Пушка
Веня возвращался, прикидывая на разные лады, как его встретят дома. Мать, увидев на голове его матросскую шапку, а на плечах бушлата пристегнутые кое-как погоны с цифрой 36, наверное, всплеснет руками, обрадуется и даже спросить забудет, где он пропадал двое суток, – прямо кинется целовать и обнимать. Ольга фыркнет: «Ишь ты, вырядился, последыш!» Маринка сдернет с него шапку и напялит на себя или еще какое-нибудь выкинет коленце. Хоня молча улыбнется. А Наташа заплачет от радости и закричит: «Глядите, милые мои! Да он, никак, в юнги записался! Ах, матросик мой миленький!»
Ну а если батенька дома? Батенька, слова не говоря, отстегнет ремень. Лупцовки не миновать! Веня готов во всем сознаться, готов согласиться, что его давно пора выпороть, – он столько набедокурил за прошлое время, так всем надоел… А все-таки жесткий батенькин ремень – вещь довольно неприятная; батенька к нему прибегает редко, но уж если «полирует», то «полирует» как следует.
Семь бед – один ответ! Веня решается. Морской походкой, немного вразвалку, очень похоже на Стрёму расставляя ноги, он направляется к родному дому.
Малахова кургана не узнать. На флагштоке Белой башни веет флаг. Наизволок
[193]
мимо Могученкова дома идет, извиваясь, небывалая новая дорога; по ней, вздымая пыль сапогами, в гору идут солдаты вольным шагом, с ружьями на плечо. За солдатами пара буйволов упрямо тянет в гору фуру
[194]
. На ней корабельная цистерна – большой клепаный железный ящик для воды. На камнях фура подпрыгивает, и цистерна гремит и гудит колоколом от каждого толчка. А еще ниже, шагов сто не доходя до Могученкова дома, застряла, попав в выбоину колесом, пушка. Ее подвесили над осью колесного хода и тянут в гору «народом» матросы. Ими командует мичман с озорными глазами. Он весь в пыли, по его красному от натуги лицу струятся грязные потоки пота. Фуражка «по-нахимовски» сдвинута на затылок. Влегши в первую лямку, мичман «закликает», в чем и состоит в эту минуту его команда:
Эй, дубинушка, ухнем!
Раззеленая сама пойдет!
Матросы, подхватив «Дубинушку» хором, пробуют рывком вынуть колесо из колдобины. Колесо почти выскочило из нее, но тут же скатилось назад.

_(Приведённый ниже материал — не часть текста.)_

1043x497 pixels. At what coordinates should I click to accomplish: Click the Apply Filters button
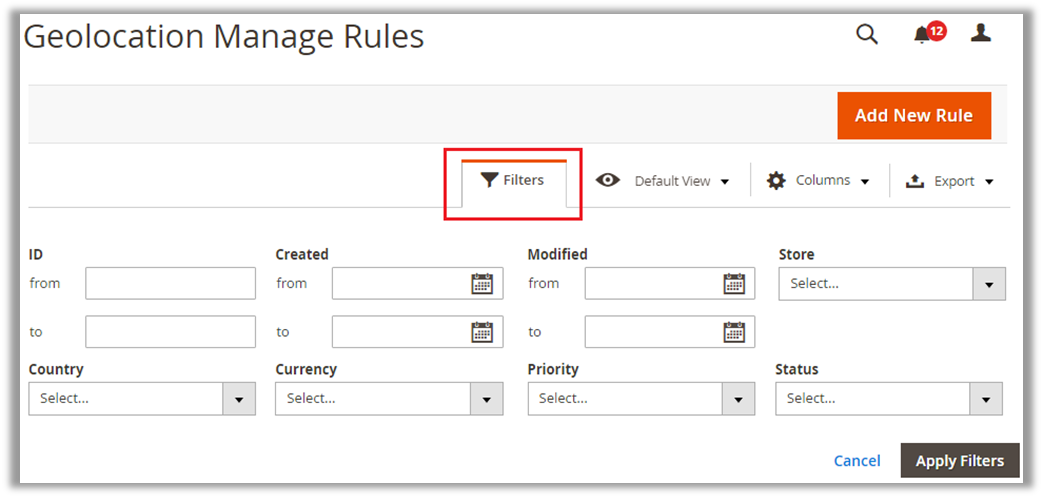pyautogui.click(x=959, y=461)
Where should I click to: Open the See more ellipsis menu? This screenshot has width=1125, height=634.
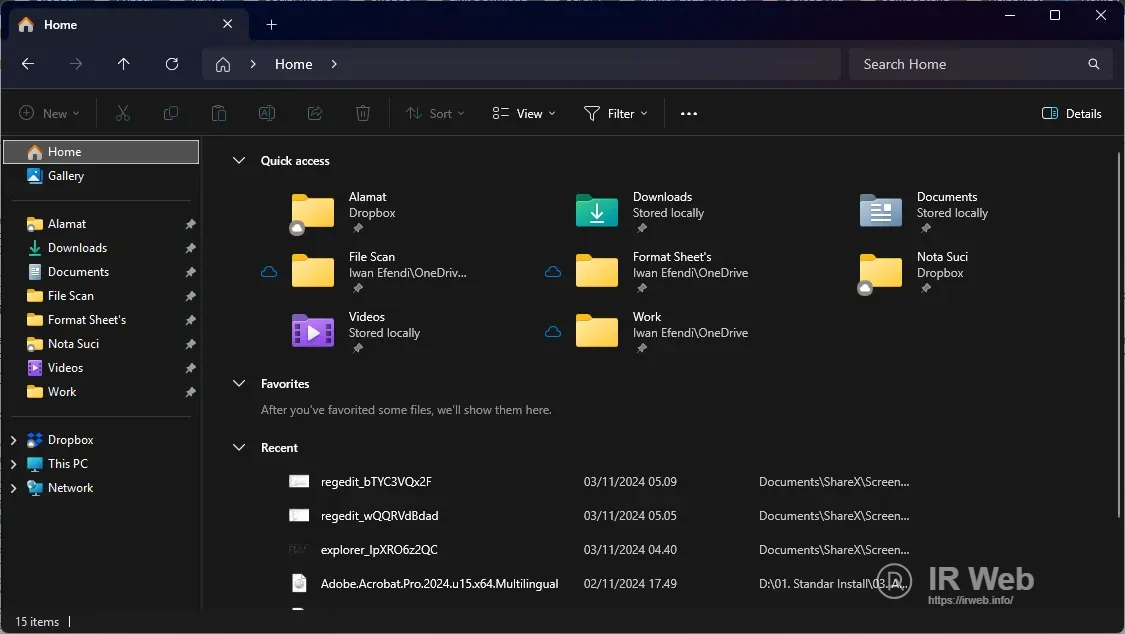point(688,114)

Веня подошел и смотрит со стороны: вытащат пушку или нет.
– Вздохнем, ребята! – командует мичман.
Матросы остановились, не бросая лямок, дышат тяжело, поругиваются потихоньку.

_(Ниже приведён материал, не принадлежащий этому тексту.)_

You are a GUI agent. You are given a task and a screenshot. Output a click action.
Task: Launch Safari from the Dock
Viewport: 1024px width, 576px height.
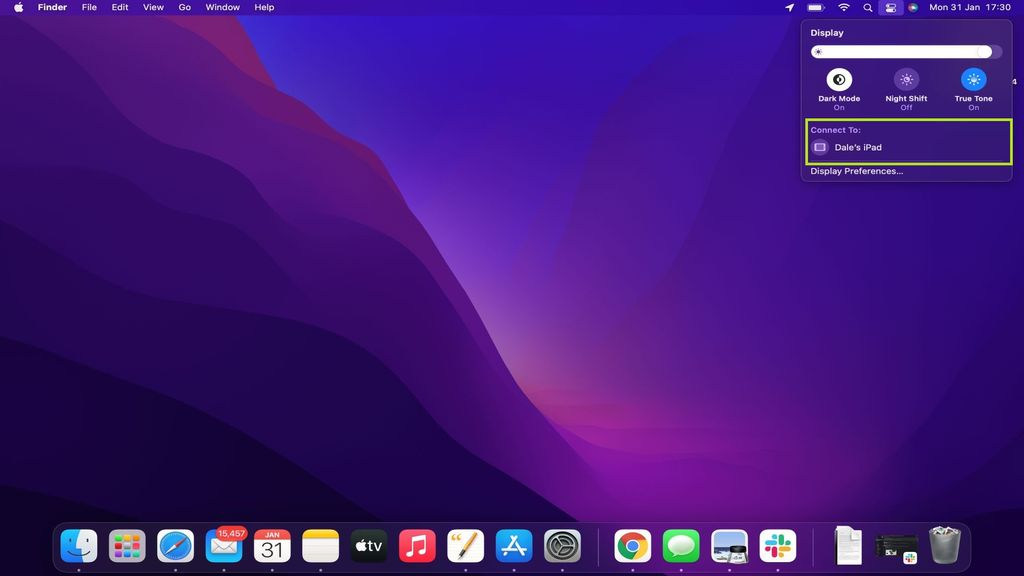[x=176, y=546]
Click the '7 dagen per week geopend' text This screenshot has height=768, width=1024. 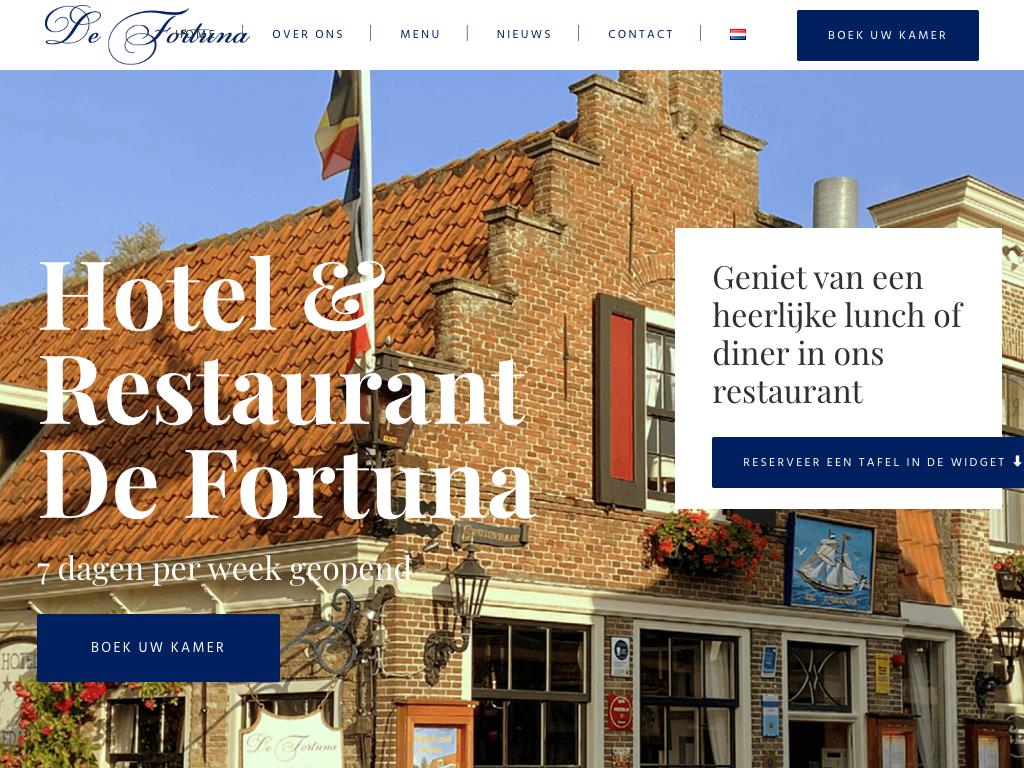coord(224,569)
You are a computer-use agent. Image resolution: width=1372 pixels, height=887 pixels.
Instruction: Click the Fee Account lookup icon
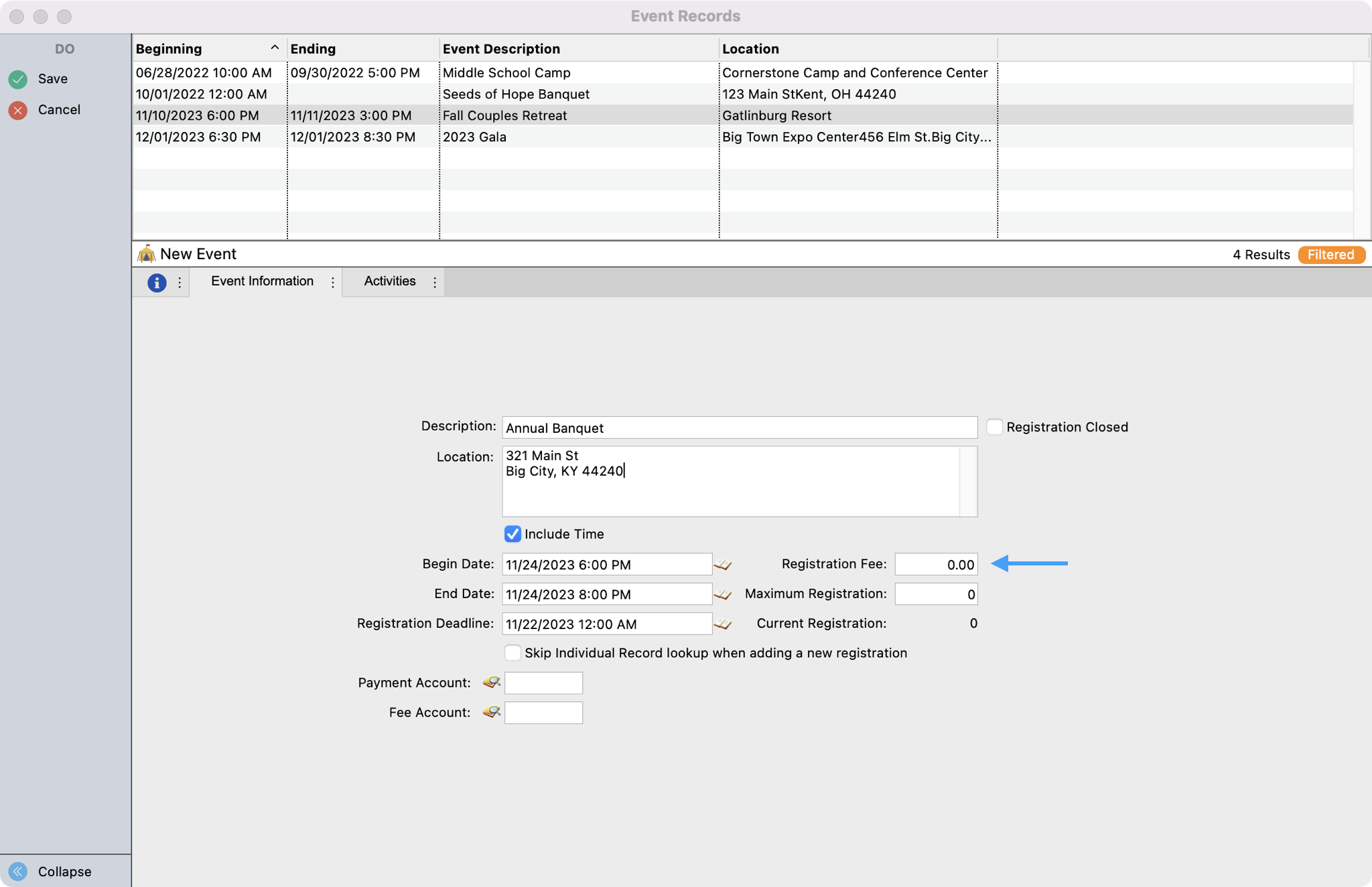click(x=492, y=712)
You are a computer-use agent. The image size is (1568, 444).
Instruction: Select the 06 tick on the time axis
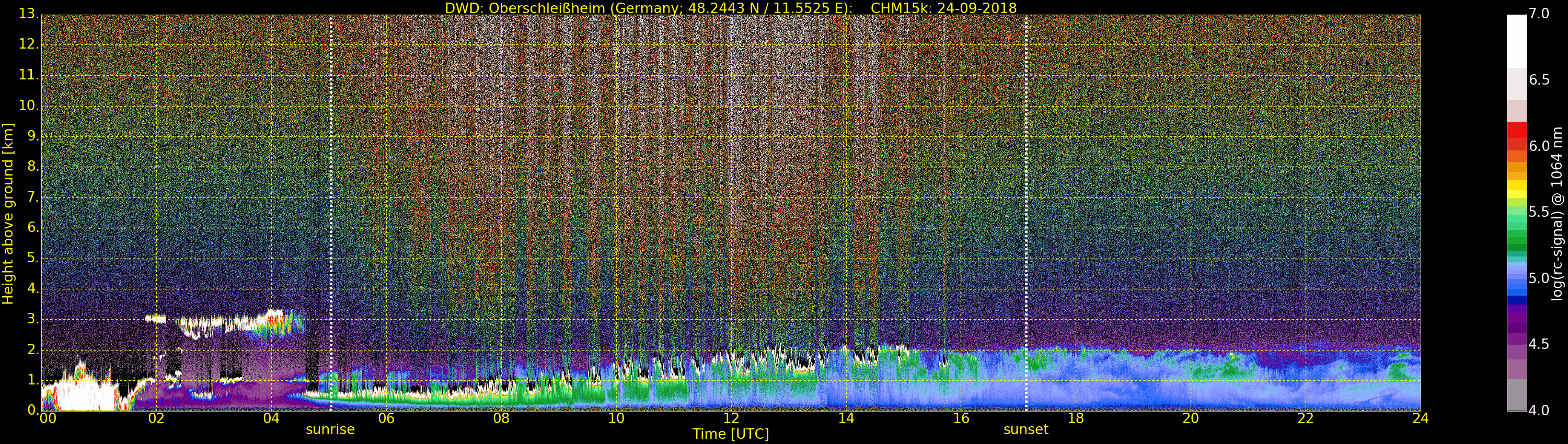[x=386, y=418]
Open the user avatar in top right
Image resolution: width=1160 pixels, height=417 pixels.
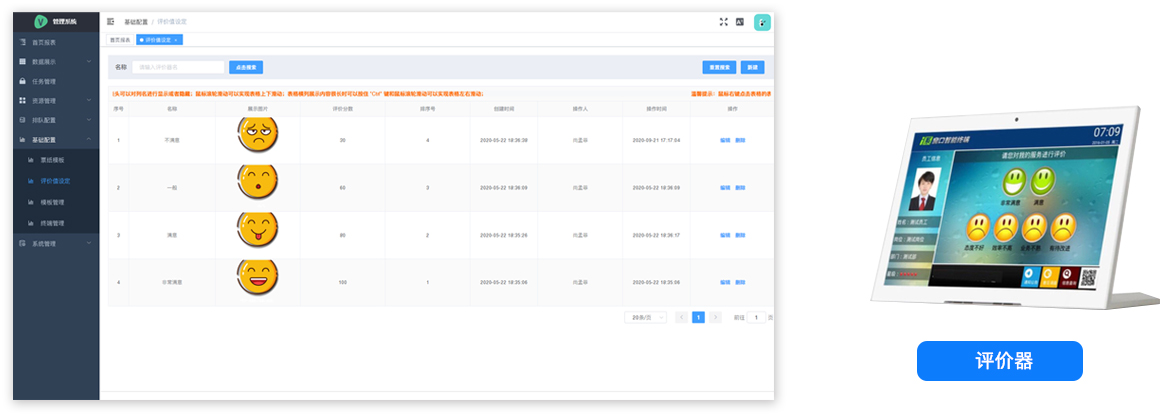coord(762,22)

– Эй, юнга! – зовет, увидев Веню, мичман. – Ты что без дела стоишь? Подсоби. Тебя нам только и не хватает.
– Есть! – отвечает Веня и берется за канат.
– Давай, братцы!
Аль вы пушки не видали?
В руки банника
[195]
не брали?
Эй, дубинушка, ухнем!
Раззеленая сама пойдет!
– Пошла, пошла! Сама идет! – кричат матросы, выдернув колесо из ямы.
Веня упористо шагает со всеми в ногу и косится на свой дом. Пушка под веселую песню катится со звоном мимо каменного забора. Сейчас, наверное, кто-нибудь из сестер или мать выйдет на крылечко (уж очень весело поют) и увидит, что Веня не то чтобы где-нибудь баловать, а самым нужным делом занят. Но никто не выбежал на крылечко, не выглянул из окна. Веня видит впереди крутой, хотя и гладкий взлобок
[196]
и не знает, что ему делать: катить ли пушку дальше, до самой верхушки кургана, или бросить и идти домой. Вдруг кто-то так хватил его по затылку, что шапка у юнги слетела с головы и покатилась в сторону. Кто-то дернул Веню и оторвал от каната. Он узнал Маринку.

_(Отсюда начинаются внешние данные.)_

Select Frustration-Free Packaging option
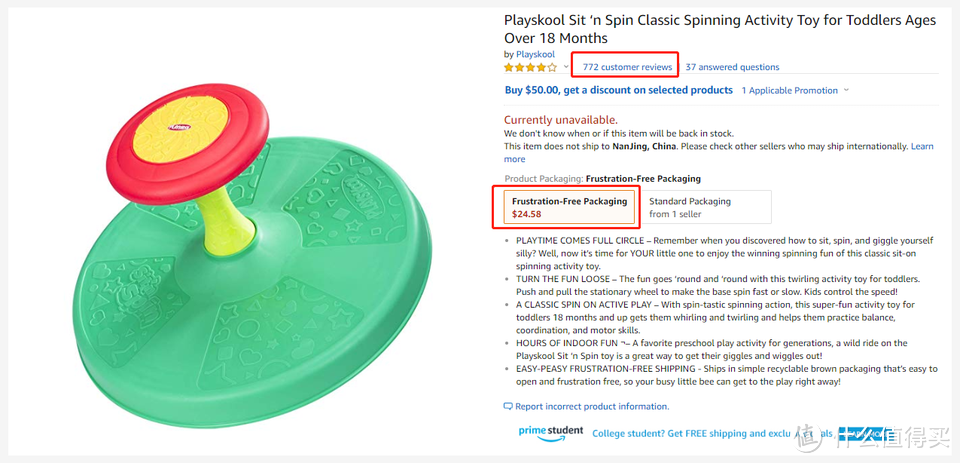Viewport: 960px width, 463px height. 569,207
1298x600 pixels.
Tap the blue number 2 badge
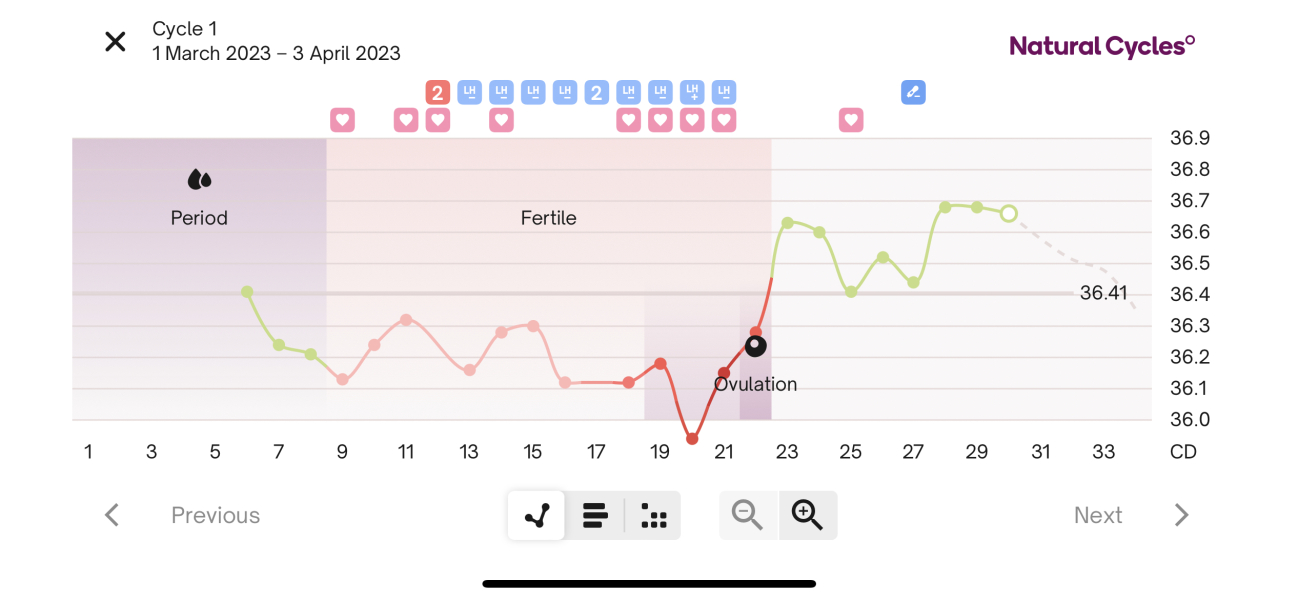click(596, 93)
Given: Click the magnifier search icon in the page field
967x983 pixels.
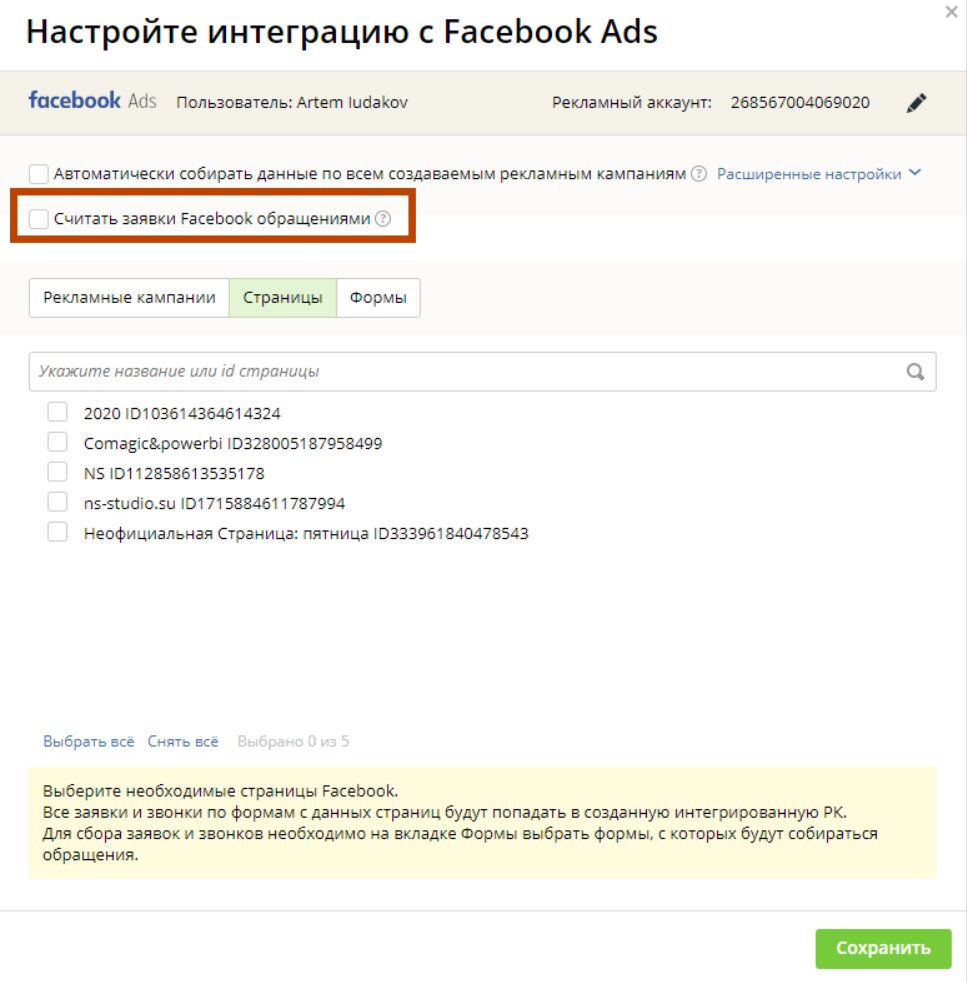Looking at the screenshot, I should tap(915, 372).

– Маменька глаза выплакала, а он… Иди домой!
Пушка стала. Веня упирается. Маринка тащит его за руку к калитке.
– Красотка! – кричит мичман. – Чем бы нам помочь, а вы у нас главного работника отнимаете!
– А вы пойте веселее! – ответила Маринка на ходу.
– Да мы уж все песни перепели. Запойте-ка вы нам, что ли…
– От моей песни у вас пушка треснет! – увлекая Веню в дом, кричит Маринка.
Матросы смеются.
– Огонь девчонка! Чья это, не знаете, ребята?
– Могученко, кума Павла Степановича, дочь, – отвечает мичману один из матросов. – И мальчишка тоже евонный.
– Ну, ребята, берись!
Пушка без песни со звоном покатилась в гору…
– Вот тебе твое золото! – втолкнув Веню в комнату, крикнула Маринка матери. – В воде не тонет и в огне не горит. Получай! Некогда мне с вами тут!
Маринка убежала.
Анна молча взглянула на сына заплаканными глазами и даже не улыбнулась, отвернулась к шестку и начала мыть горшки.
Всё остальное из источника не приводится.